Beyond all comprehension, concerns about the parentless 19-year-old were largely ignored.

Then, on the 5th of January 2018, transcripts from the FBI log an alarming phone call. A woman had contacted security services in panic, stating ‘I know he is going to explode’. Her reasoning included Cruz’s short temper, his ‘mental capacity of a 12 to 14-year-old’ and a worrying social media post that stated his desire to kill.

Alarmingly, the FBI admits passing off this remark, but that shouldn’t mean social media companies escape blame again.

An account entitled ‘nikolas cruz’, commented on a YouTube video, bragging that he was ‘going to be a professional school shooter’. Local media deny being aware of this post.

The real problem

Cruz was clearly a heated and imbalanced individual. When left alone however, heat is simply heat. If you add fuel to the equation, things become far more explosive. In this respect, the fuel was Cruz having access to a gun.

Despite all of the diagnoses on his mental health records and a wealth of concerns over his behaviour, Cruz legally purchased the firearm from a shopping centre in Coral Springs.

U.S. gun laws are the reason 17 people died on Valentine’s Day; Cruz’s mental health can only be a contributing factor. It is the ignorance and complacency of the system that endangered these innocent lives.

As after every school shooting, establishment Republicans turn a blind eye to the central problem. Speaker Paul Ryan, for example, has urged people not to rush to conclusions or politicise the debate in a time of mourning.

Well, it seems this time around their excuses won’t pass.

Time’s up?

People are bored of hearing the same Republican rhetoric, attack after attack. Unsurprisingly, those most fed-up are the survivors of the shooting themselves, who are taking their case to Washington.

With a plethora of public denouncements like those by Emma Gonzalez, and a clever use of social media, students have formed the #NeverAgain movement.

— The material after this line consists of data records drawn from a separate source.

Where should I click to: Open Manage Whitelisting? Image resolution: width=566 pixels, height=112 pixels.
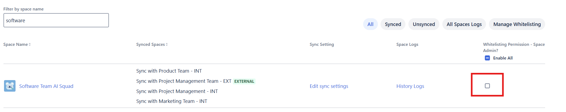517,24
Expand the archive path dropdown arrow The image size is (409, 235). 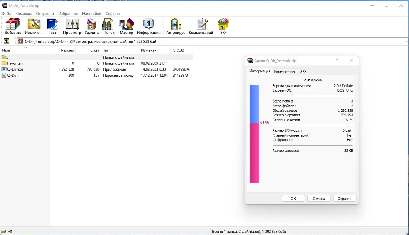click(405, 42)
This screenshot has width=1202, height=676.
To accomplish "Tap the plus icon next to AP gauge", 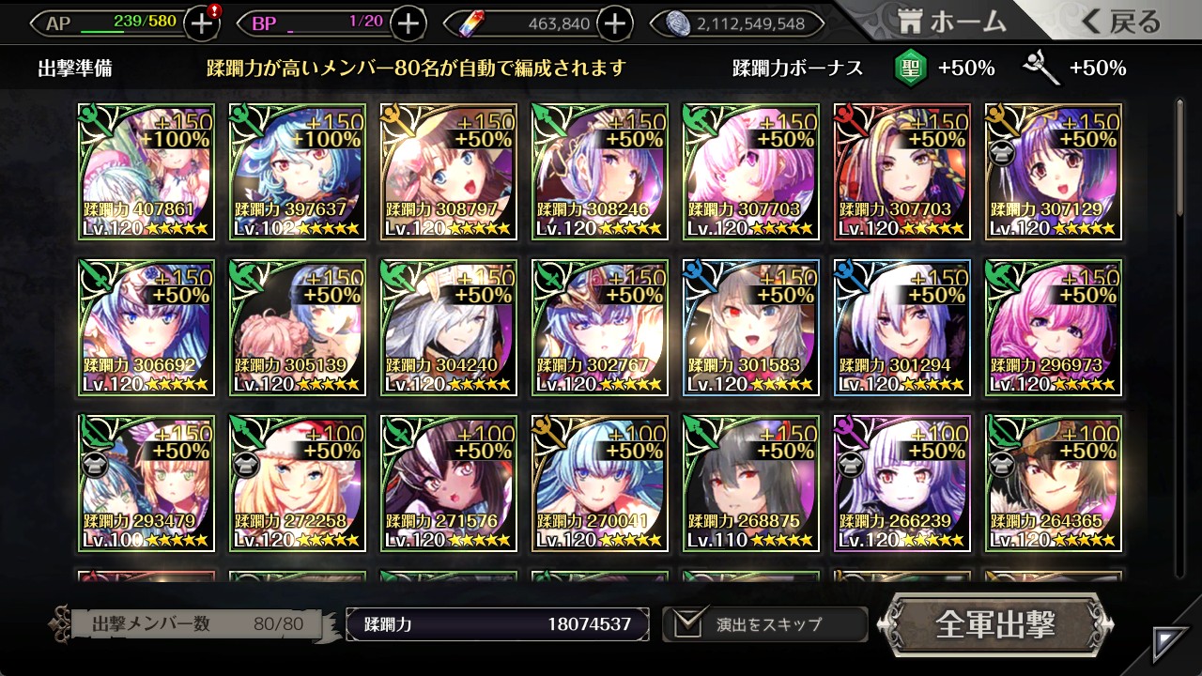I will (x=202, y=23).
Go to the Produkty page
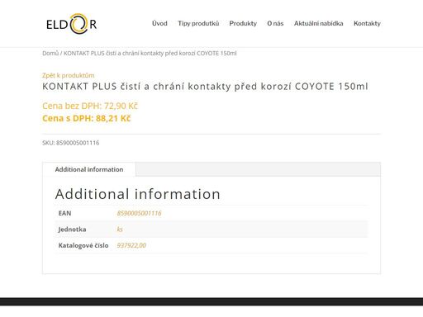 [x=243, y=23]
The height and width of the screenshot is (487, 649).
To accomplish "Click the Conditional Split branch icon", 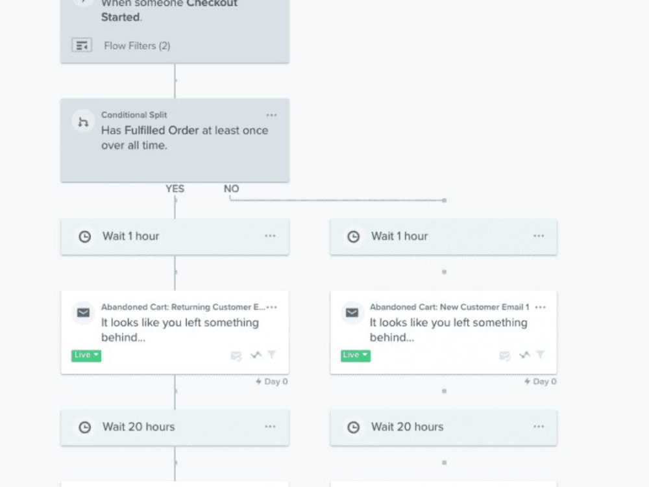I will [82, 121].
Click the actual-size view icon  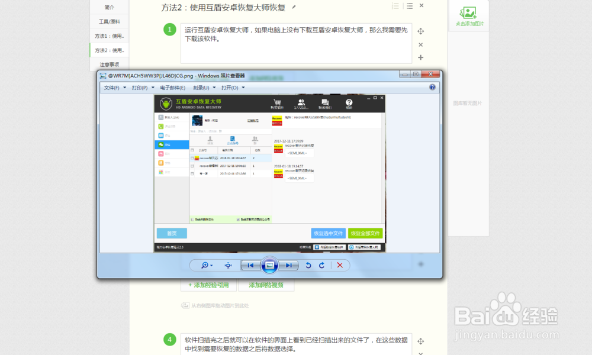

Survivor Kai Koerber summarises his hope that people: ‘can come together, under one blanket and say enough is enough’. Koerber’s peer, Julia Salomone, says the group is lobbying for forced registration of all firearms and a longer waiting period on getting a gun. Alongside that, she importantly includes ‘a better-funded mental health system’.

The survivors at Stoneman Douglas are aiming their campaign straight at the system. Naturally, they will feel venom for Cruz, but it is clear that they recognise the wider problem; that thoughts alone can do little damage, but legally arming them with a deadly weapon results in travesty.

Nikolas Cruz was dangerously unstable. He was bitter, alone, and sought revenge for something beyond his control.

While his actions were callous and inexcusable, the wider picture is one of a failing system. A system of complacency and incompetence that continues to jeopardise the lives of innocent Americans.